--- What is required ---
Count every line of the data that includes "Subscribe". State only the number.

Saved data entries:
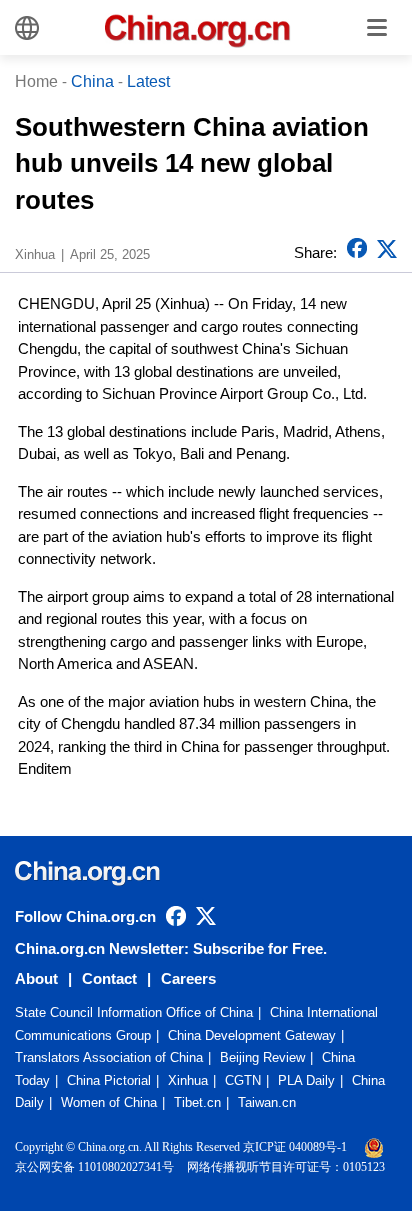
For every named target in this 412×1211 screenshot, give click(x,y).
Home (36, 81)
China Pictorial (109, 1080)
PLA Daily (306, 1080)
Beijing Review (262, 1057)
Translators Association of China (109, 1057)
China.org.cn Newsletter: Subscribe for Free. (171, 948)
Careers (188, 978)
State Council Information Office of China (134, 1012)
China (92, 81)
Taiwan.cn (267, 1102)
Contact (109, 978)
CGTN (243, 1080)
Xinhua (188, 1080)
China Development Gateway (252, 1035)
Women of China (109, 1102)
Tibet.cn (197, 1102)
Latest (148, 81)
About (36, 978)
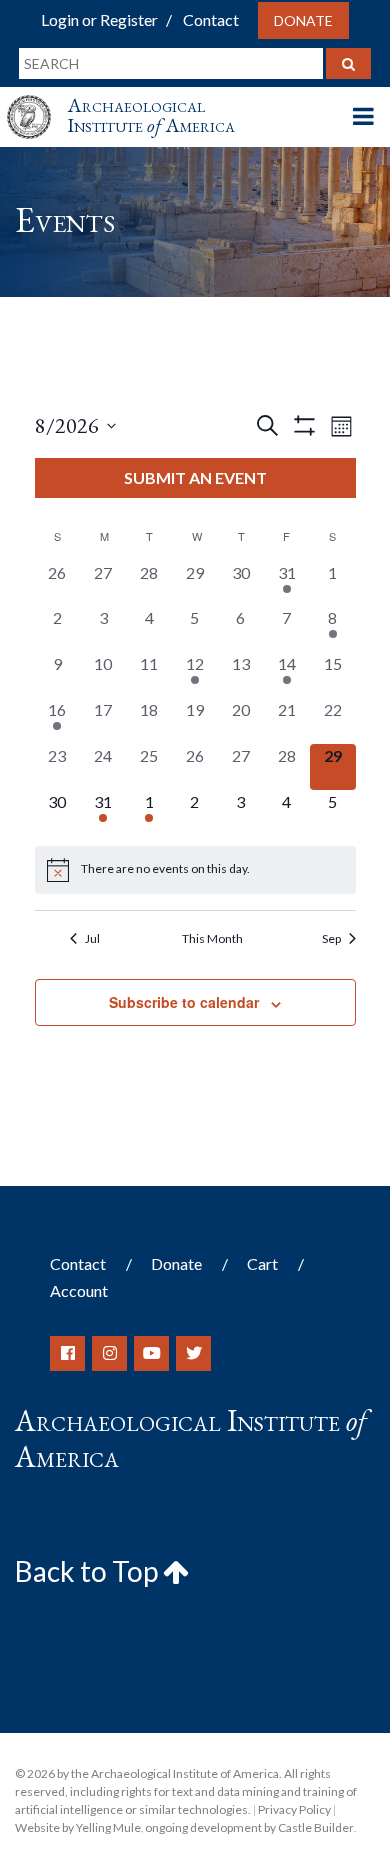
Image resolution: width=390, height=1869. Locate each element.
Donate (303, 20)
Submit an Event (195, 477)
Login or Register (99, 19)
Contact (211, 19)
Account (79, 1290)
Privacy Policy (294, 1809)
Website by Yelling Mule (78, 1827)
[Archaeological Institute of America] (37, 98)
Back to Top (89, 1571)
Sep (331, 938)
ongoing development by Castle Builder (249, 1827)
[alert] (195, 870)
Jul (92, 938)
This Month (212, 938)
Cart (262, 1263)
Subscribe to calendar (184, 1002)
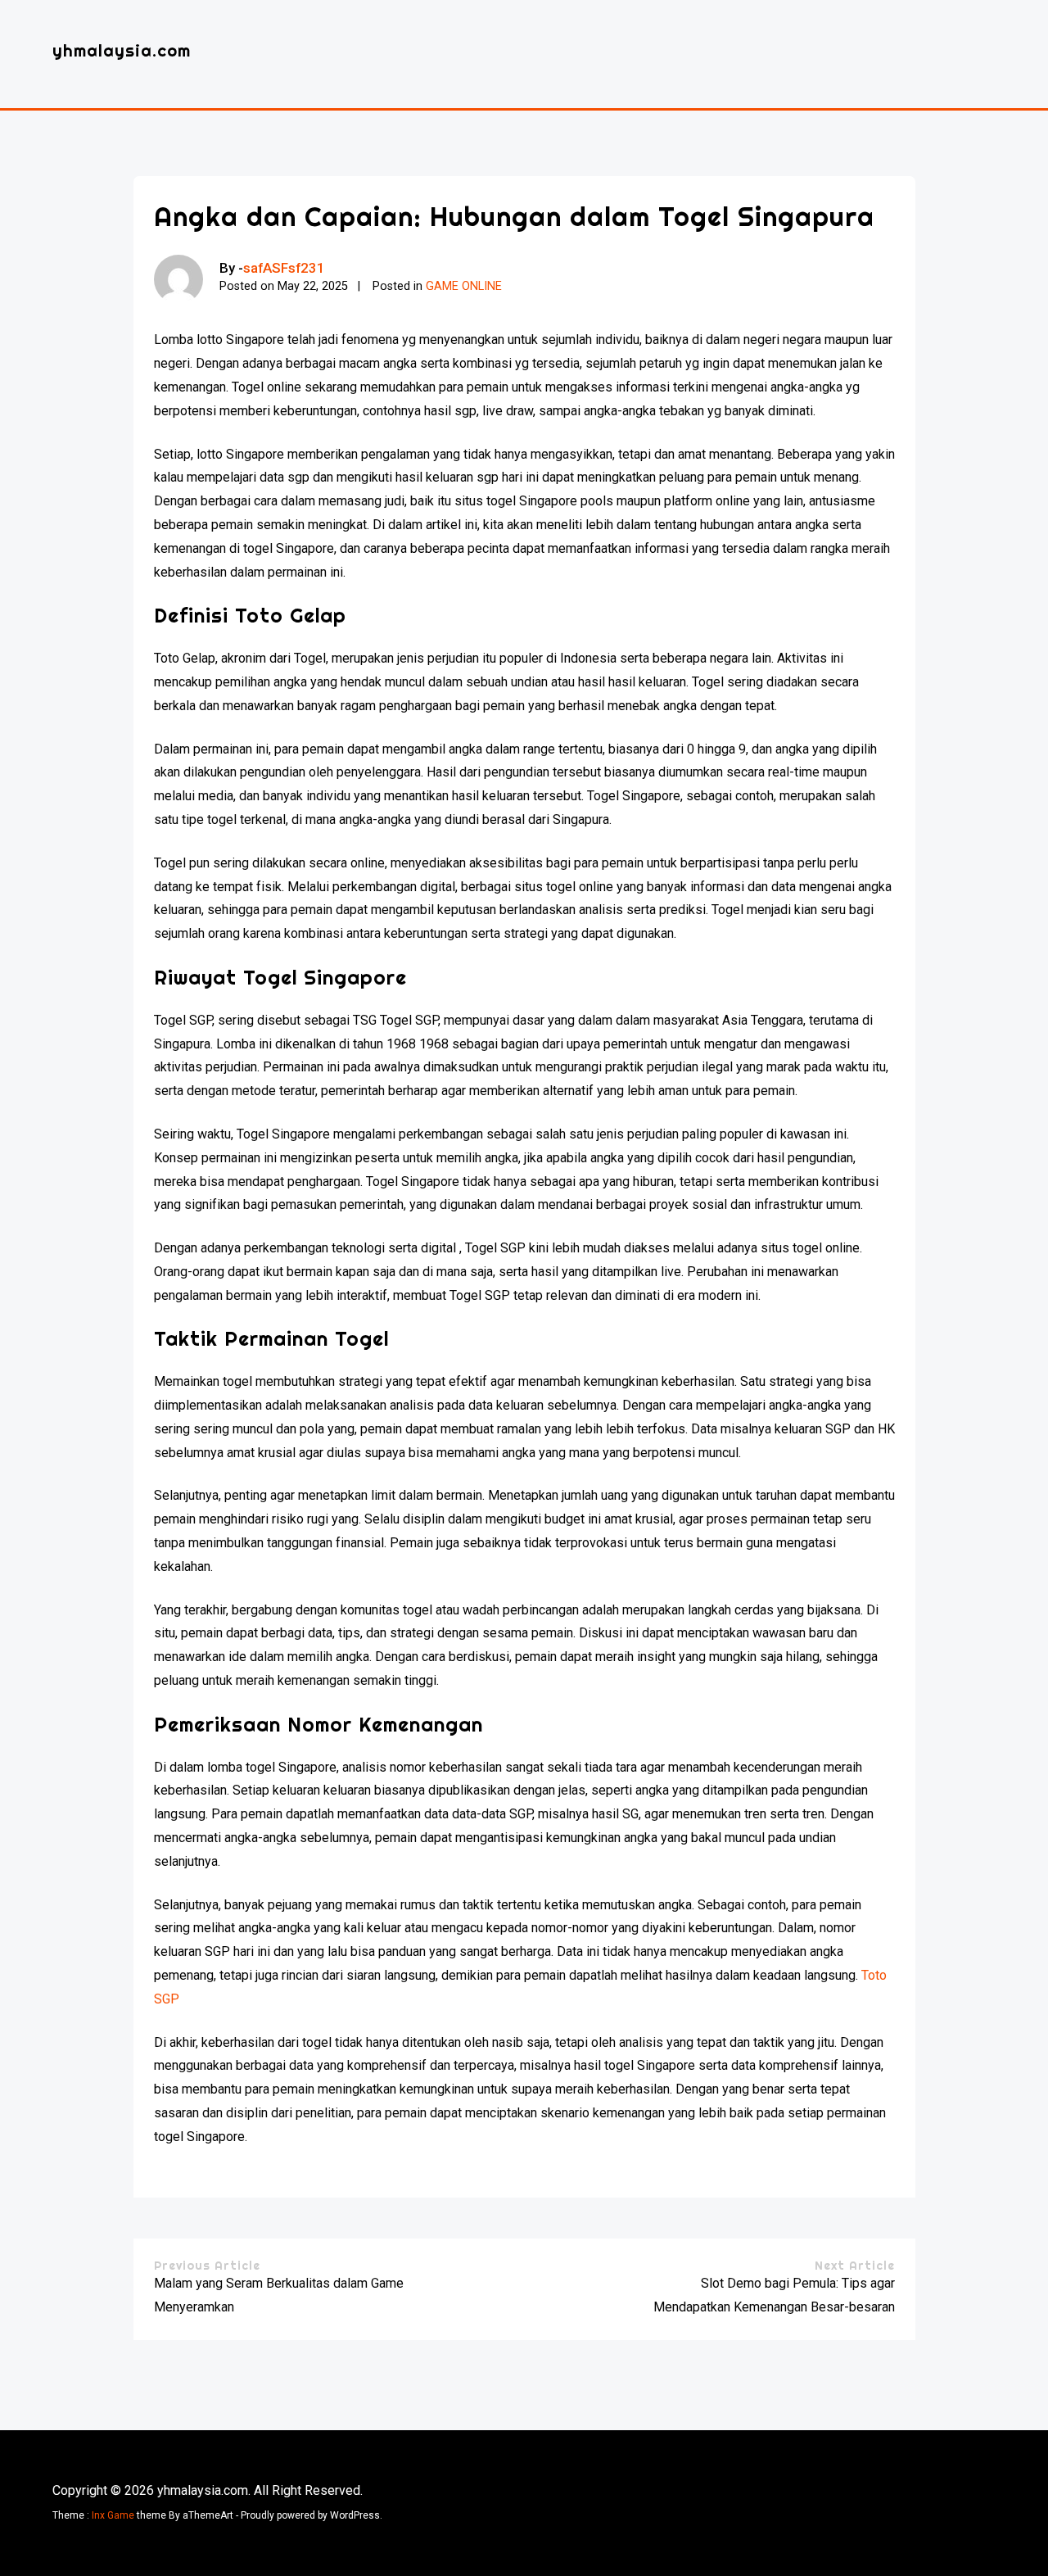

--- Answer for the task ---
2